Question

What partial pressure of hydrogen gas is required in order for 0.00100 g of the gas to dissolve in 17.6 ml of pure water? the henry's law constant for hydrogen gas is 7.8 × 10–4 m atm–1?

Answer 1

To find the required partial pressure of hydrogen gas for its dissolution in water, convert the given mass of hydrogen to moles, calculate its molarity, and apply Henry's Law by dividing the molarity by the Henry's Law constant.

Step-by-step explanation:

Calculating Partial Pressure of Hydrogen in Water

To find the partial pressure of hydrogen gas required for the dissolution of 0.00100 g of H2 in 17.6 ml of water, we will use Henry's Law. Henry's Law states that the solubility of a gas in a liquid is directly proportional to the pressure of the gas above the liquid. The equation can be represented as: S = kH * P, where S is the solubility of the gas (in moles per liter), kH is the Henry's Law constant, and P is the partial pressure of the gas.
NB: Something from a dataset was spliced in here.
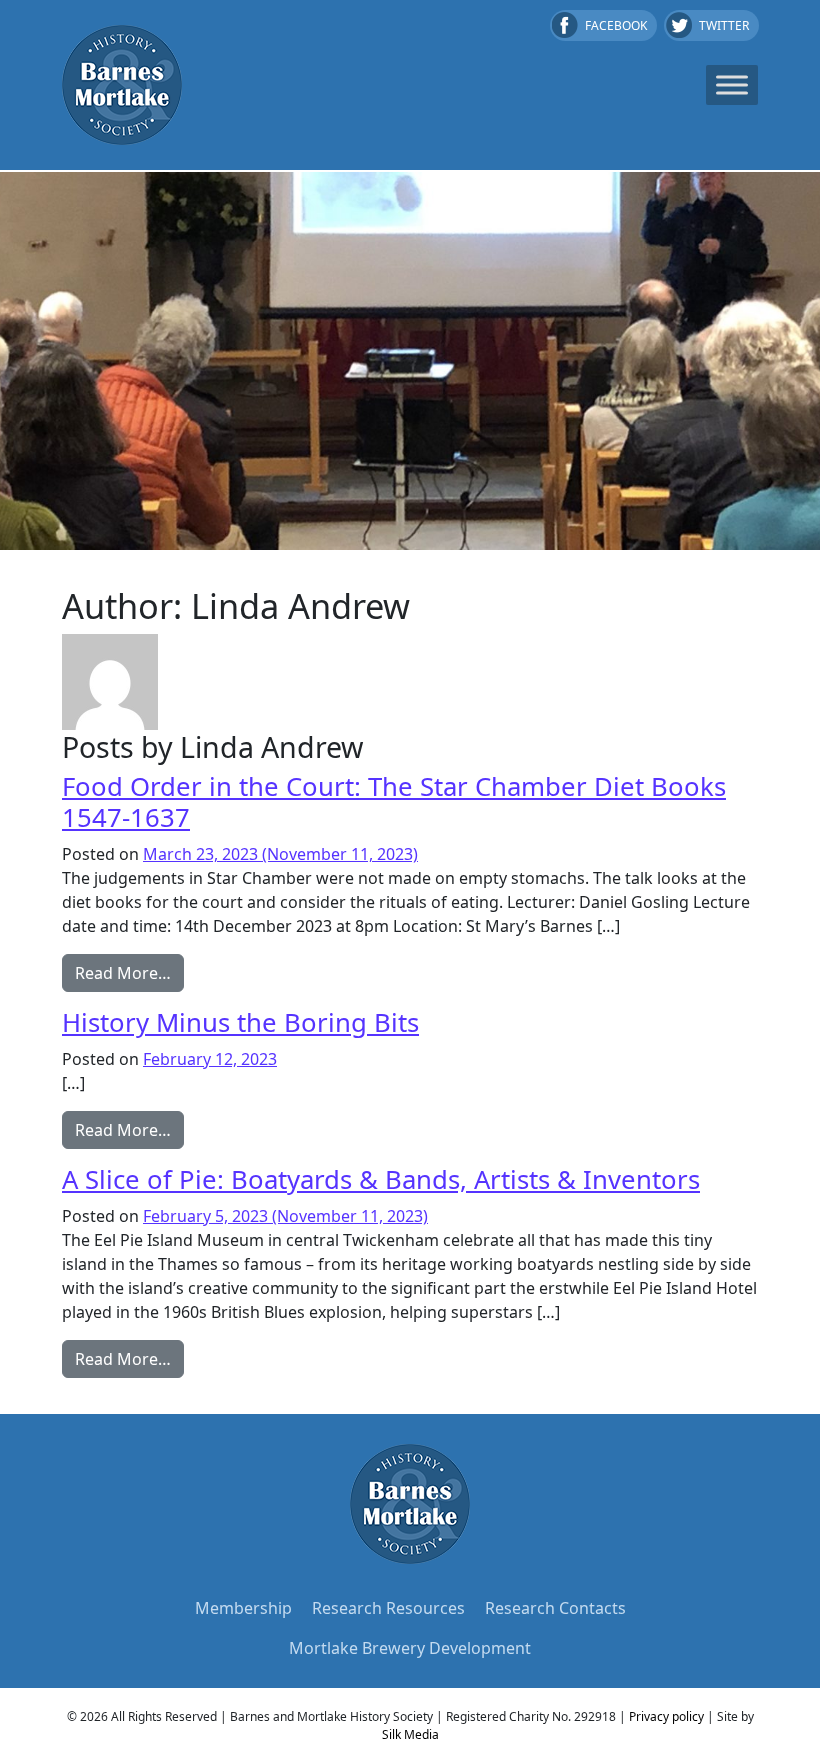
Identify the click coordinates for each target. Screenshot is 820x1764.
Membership (243, 1608)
First, we convert the mass of H2 to moles using its molar mass (2.02 g/mol). Then, we calculate the molarity by dividing the number of moles by the volume of water in liters. Once we have the molarity, we can rearrange Henry's Law to solve for P: P = S / kH. By substituting the calculated molarity and the given Henry's Law constant for hydrogen, we can determine the required partial pressure.

Step-by-Step Calculation:

1. Convert mass of H2 to moles: moles = mass / molar mass

2. Calculate molarity: molarity = moles / volume in liters

3. Use Henry's Law to find partial pressure: P = S / kH

Answer 2

There is a minor typo in this question. The value of 7.8x10^-4 m/atm is nonsense. However, looking up the Henry's constant for hydrogen gas, there is a value of 7.8x10^-4 m/(L*atm) which I will assume is the correct unit and the rest of the problem will be done with that in mind.
First, determine what the molar concentration would be for 0.00100 g of H2 dissolved in 17.6 ml of water. Start with the atomic weight of hydrogen = 1.00794 g/mol. Molar mass of H2 is twice that, so 2 * 1.00794 = 2.01588 g/mol. So the number of moles of H2 we have is 0.001 g / 2.01588 g/mol = 0.000496061 mol. Finally, the molarity of the solution is 0.000496061 mol / 0.0176 L = 0.0281853 mol/L.
Now we can use the equation
Hcp = Ca/p
where
Hcp = Henry's constant
Ca = Concentration in aqueous solution
p = pressure
So solve for p, substitute the known values, and calculate:
Hcp = Ca/p
p*Hcp = Ca
p = Ca/Hcp
p = (0.0281853 mol/L)/(7.8x10^-4 mol/(L*atm))
p = 36.135 atm
Rounding to 3 significant figures gives p = 36.1 atmospheres.